Alerts, Crises, and DEFCONs

U.S. Shows of Force Became Routine During International Crises

Canadians Worried that U.S. Nuclear Armed Exercise Could Prompt Soviet Attack in 1959 Berlin Crisis

Part I: From the 1948 Berlin Crisis to the First DEFCON

Washington D.C., March 17, 2021 – During the 1950s and early 1960s, a remarkable number of crises arose during which U.S. leaders made threats, authorized nuclear weapons for use, and put strategic forces in a higher state of readiness, manifesting an almost reflexive reliance on displays of military force, according to a National Security Archive study posted today of declassified records, many published for the first time, on the use of alerts and the Defense Condition (DEFCON) system.   

From Berlin in 1948 to Suez and Taiwan in the 1950s to Cuba in 1962, and Lebanon and Korea in the 1970s, the United States almost routinely put its armed forces, including the Strategic Air Command (SAC), on alert, ostensibly to deter adversaries or to support diplomatic objectives.  At times, the U.S. posture struck a nerve among its allies.  For example, State Department memos from 1959 report that Canadian officials were growing anxious that nuclear-armed SAC overflights might trigger an East-West war.   

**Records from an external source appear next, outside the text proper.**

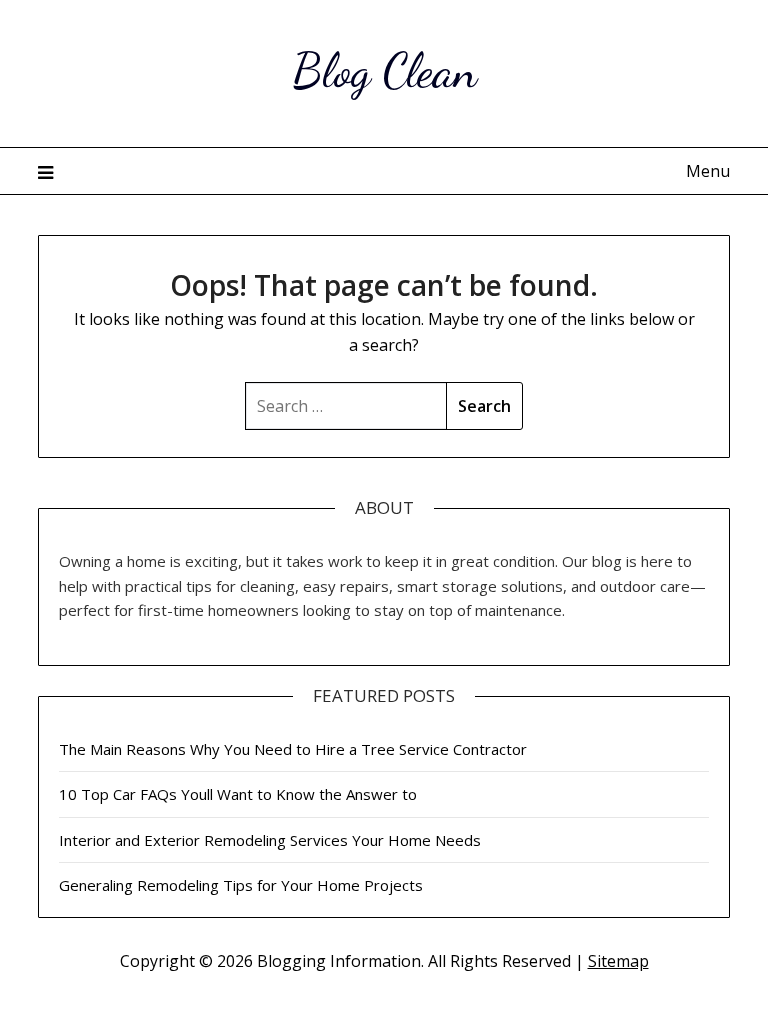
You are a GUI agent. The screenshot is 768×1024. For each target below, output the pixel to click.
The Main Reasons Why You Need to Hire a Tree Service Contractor (293, 749)
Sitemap (618, 961)
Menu (707, 171)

Today’s posting, the first of two parts on the subject, features numerous documents that are being published for the first time – mainly declassified official internal histories – and that cover a variety of important strategic and procedural developments, including the creation of the DEFCON system in 1959.  It also documents the first use of the DEFCON system after the Paris Summit collapsed in May 1960 over the U-2 crisis.